Similarly, are the neocons today wrong about the threat from the Islamists, and the need to spread support for democracy in the Arab and Islamic world? If some perceive would-be Hitlers — like Iran's Mahmoud Ahmadinejad and his Palestinian Hamas allies, as well as Al Qaeda operatives in Iraq and elsewhere — as being a clear and present danger to the West, can it be credibly asserted that this characterization is false?

It is a fact that the execution of Bush's goals in Iraq was often as incompetent as its response to Hurricane Katrina. The goal of transforming the region via democracy was surely too ambitious. But that didn't mean the stakes there were not worth fighting for. Indeed, the recent improvement in Iraq — once better military leadership and strategies were substituted for faulty ones — shows that defeat is nowhere near as certain as some thought a few months ago.

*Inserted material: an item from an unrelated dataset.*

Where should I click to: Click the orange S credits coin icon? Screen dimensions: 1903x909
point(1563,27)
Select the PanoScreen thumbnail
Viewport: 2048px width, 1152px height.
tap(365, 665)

Moreover, what exactly do the critics of the neocons offer as an alternative to dealing with the threat of the Islamists? Their answer is a combination of a return to the old "realism" that dominated the failed policies of previous administrations, which left America stuck backing unpopular authoritarian Arab regimes, appeasing Iran, and trying to force a peace between Israel and the Palestinians that the Arabs don't want.

With the "realists" now taking back control of foreign policy in Bush's last months, does anyone really believe that more pressure on the Israelis or a rapprochement with the mullahs in Iran would yield peace or security for anyone?

MORE RESOLVE NEEDED
Bush's successors may well continue this shift. But they won't be able to avoid the conflict with Islamism that neocons worry about. Nor can any of them chart a course that will not require the sort of U.S. resolve that the neocons have preached.

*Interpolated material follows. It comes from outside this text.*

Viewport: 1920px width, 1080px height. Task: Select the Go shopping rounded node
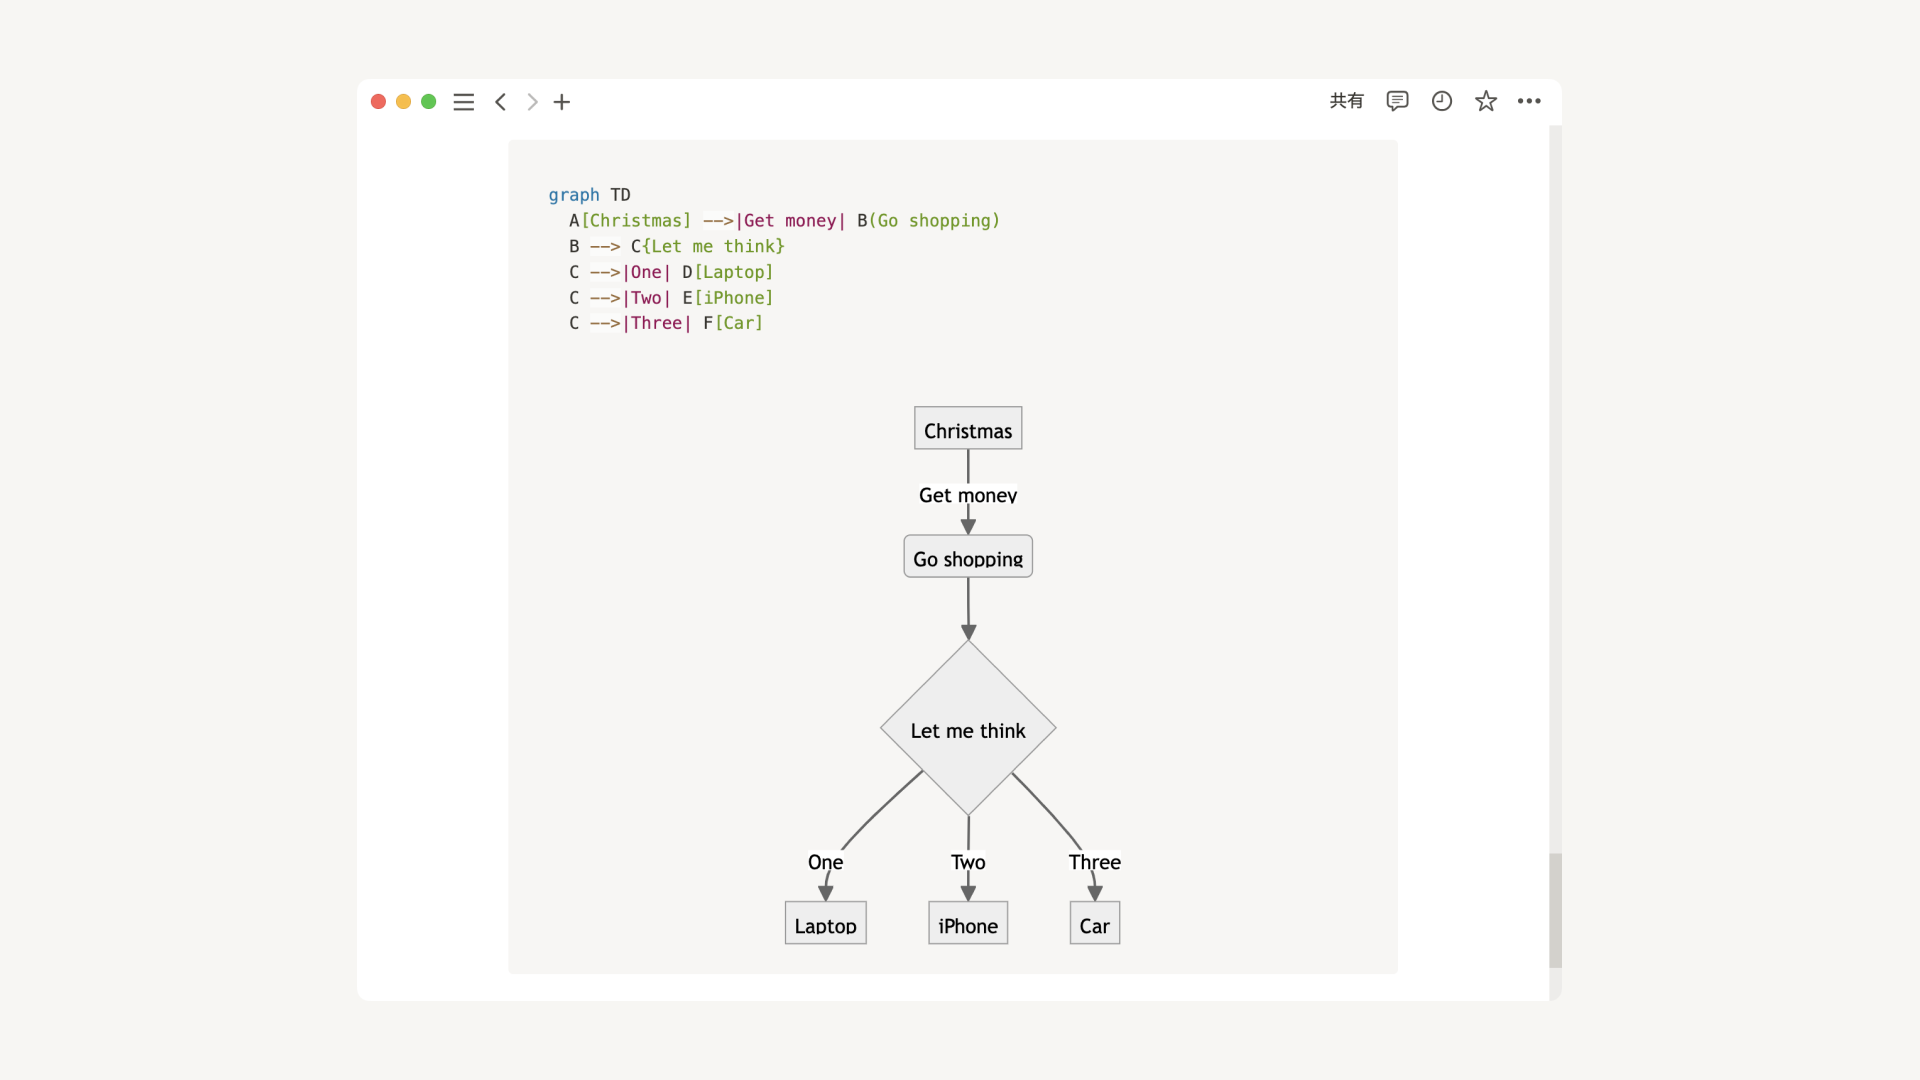tap(967, 557)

Podhoretz ends his latest call to arms by asking whether Americans are capable of "beating back the 'implacable challenge' of Islamofascism" as their forebears defeated Nazism. Writing at a time when he conceded the prospects for victory were "bleak," his answer was still yes.

In that sense, Jacob Heilbrunn's right when he concludes by warning that the neoconservatives are far from done. Podhoretz's optimism will ultimately be vindicated, if only because the alternatives to his views are simply implausible.

Like it or not — and notwithstanding the mistakes that were made in the last eight years — America is still locked in a worldwide struggle with Islamists that can't be wished away by blaming it all on the neocons.